Which is why Munster’s inability to claim their full allocation of around 4,400 tickets - Munster say 900 tickets were returned - has raised a few eyebrows.
Champions Cup exit
A European exit can have impact the mood towards the end of the season, and the Pro14 can feel like second best after losing at the penultimate stage to Racing 92.
A crowd of just over 10,000 attended the Pro14 quarter-final win over Edinburgh, which was around the same number as those who dug deep into the pockets for the trip to Bilbao.
"I think a lot of Munster fans are sitting this one out because they spent a lot of money going to Bordeaux and they're happy to watch this one on TV," a Munster source told RTÉ Sport.

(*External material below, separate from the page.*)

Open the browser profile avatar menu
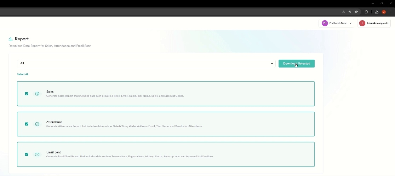coord(384,12)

"If we were talking about a Champions Cup semi-final, it would be a totally different story and the hurling matches wouldn't come into it. Having said that, I would still expect a stronger turnout if they were to beat Leinster and make the final."

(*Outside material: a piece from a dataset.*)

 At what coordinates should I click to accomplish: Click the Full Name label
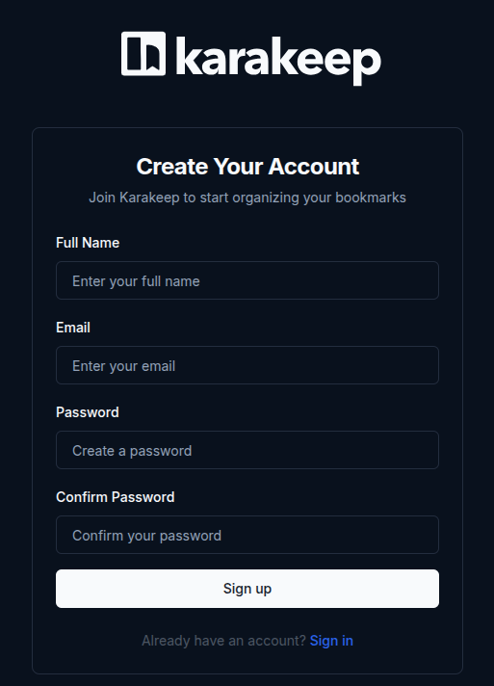(x=88, y=243)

Interestingly, last season the Red Army also bowed out at the penultimate stage in the Champions Cup, but drew 18,332 to Thomond for the Pro12 semi-final victory over Ospreys, before falling to Scarlets in the decider in front of 44,558 patrons.
The respective calendars have tended to exist in harmony, but the new-look Munster Hurling Championship has created a slight overlap. Less than 24 hours after the whistle is blown at the RDS, the hurlers of Limerick and Tipperary will get the Munster Championship up and running, followed by the meeting of Cork and Clare.
With a significant crossover between GAA and Munster rugby loyalties, the presence of big hurling games may dissuade some from making the trip to the capital for a the game that's on television. If that were the case, it would go against the recent commentary where some observers feel that the Championship is losing more of a march in the battle for spectators and viewers.
When the restructured GAA Championship was revealed earlier this year, Keith Duggan writing in the Irish Times, suggested it was "risky if not provocative" to move the All-Ireland Finals into August.
Colm O'Rourke was among the most vocal crictics of the move, pointing out that the hurling and Gaelic football would no longer occupy the media's attention for the month of September.
With a sizeable contingent of Munster fans residing in Dublin, a growing number of supporters have been purchasing tickets through general sale in recent years.
A Munster spokesperson told RTÉ Sport that while 900 tickets of their away allocation were returned, it is hard to quantify the demand among Munster supporters for the general sale of tickets.
"We don't know how many Munster supporters purchased tickets as there was an open general ticket sale from Leinster while we were selling to our priority groups and we had not even opened the lottery to our remaining season ticket holders while the general tickets were on sale," the spokesperson said.
Red jerseys are expected to be dotted right around the ground which will be able to hold just shy of 19,000 on Saturday.